TASK.
Report how many lines of the data below contain "Open". Give nothing besides the number.

Recorded data
────
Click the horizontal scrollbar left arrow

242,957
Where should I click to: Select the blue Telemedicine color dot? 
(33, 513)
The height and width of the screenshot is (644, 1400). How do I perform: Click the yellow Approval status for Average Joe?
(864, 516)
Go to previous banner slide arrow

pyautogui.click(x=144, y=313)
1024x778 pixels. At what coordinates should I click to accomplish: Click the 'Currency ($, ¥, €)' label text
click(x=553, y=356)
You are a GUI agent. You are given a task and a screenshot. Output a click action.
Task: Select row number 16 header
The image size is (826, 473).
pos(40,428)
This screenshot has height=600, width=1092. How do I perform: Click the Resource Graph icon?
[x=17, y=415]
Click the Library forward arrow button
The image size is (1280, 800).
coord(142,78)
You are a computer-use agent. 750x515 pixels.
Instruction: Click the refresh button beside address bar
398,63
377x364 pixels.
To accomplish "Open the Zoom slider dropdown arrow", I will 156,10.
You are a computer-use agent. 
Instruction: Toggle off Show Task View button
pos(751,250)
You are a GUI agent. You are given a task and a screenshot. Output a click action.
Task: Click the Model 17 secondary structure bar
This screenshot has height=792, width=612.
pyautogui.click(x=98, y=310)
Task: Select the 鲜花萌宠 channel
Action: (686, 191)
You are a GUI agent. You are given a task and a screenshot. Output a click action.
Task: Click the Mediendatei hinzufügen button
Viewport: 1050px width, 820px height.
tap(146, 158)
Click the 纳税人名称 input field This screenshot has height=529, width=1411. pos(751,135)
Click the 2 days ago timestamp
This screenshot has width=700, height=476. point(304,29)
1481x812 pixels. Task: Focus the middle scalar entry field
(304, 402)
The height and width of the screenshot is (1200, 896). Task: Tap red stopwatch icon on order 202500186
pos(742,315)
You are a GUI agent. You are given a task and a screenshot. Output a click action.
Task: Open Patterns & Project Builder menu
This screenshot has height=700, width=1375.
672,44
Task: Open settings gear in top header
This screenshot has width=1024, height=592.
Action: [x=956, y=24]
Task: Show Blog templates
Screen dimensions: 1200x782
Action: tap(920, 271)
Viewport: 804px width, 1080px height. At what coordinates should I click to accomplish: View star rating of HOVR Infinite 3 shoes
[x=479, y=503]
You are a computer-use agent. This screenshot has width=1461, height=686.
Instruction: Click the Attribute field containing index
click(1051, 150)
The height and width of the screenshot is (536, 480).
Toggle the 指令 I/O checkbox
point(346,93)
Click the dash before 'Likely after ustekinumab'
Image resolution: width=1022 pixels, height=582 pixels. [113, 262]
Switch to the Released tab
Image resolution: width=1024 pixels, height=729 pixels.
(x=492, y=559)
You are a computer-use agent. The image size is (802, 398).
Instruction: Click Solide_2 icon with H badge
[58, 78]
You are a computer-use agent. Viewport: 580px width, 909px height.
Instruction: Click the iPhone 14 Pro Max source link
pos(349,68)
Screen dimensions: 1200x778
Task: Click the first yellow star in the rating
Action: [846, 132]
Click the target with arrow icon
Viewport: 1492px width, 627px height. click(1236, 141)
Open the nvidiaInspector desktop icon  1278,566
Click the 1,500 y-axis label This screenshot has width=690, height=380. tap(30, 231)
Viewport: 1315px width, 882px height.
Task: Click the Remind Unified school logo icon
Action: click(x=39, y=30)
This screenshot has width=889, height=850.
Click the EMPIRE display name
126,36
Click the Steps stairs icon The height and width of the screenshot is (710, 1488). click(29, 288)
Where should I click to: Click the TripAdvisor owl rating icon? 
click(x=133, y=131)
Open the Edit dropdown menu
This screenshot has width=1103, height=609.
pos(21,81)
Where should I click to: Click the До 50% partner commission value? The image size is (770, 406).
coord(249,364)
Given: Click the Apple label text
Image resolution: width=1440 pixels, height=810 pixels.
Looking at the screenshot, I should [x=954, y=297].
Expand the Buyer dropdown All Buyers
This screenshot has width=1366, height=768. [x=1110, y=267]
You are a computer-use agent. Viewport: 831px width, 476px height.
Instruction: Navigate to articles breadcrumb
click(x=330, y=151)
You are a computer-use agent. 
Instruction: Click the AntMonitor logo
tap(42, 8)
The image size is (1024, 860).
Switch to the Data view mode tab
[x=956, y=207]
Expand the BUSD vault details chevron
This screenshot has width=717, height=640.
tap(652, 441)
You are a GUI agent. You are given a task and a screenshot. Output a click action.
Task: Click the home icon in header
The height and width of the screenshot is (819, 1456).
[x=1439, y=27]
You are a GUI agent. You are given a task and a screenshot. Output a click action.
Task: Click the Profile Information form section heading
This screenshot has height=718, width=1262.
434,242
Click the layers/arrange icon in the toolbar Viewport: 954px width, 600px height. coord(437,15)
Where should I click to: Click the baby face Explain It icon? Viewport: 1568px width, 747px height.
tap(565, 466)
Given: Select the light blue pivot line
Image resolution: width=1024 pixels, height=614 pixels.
────
ANSWER BOX.
5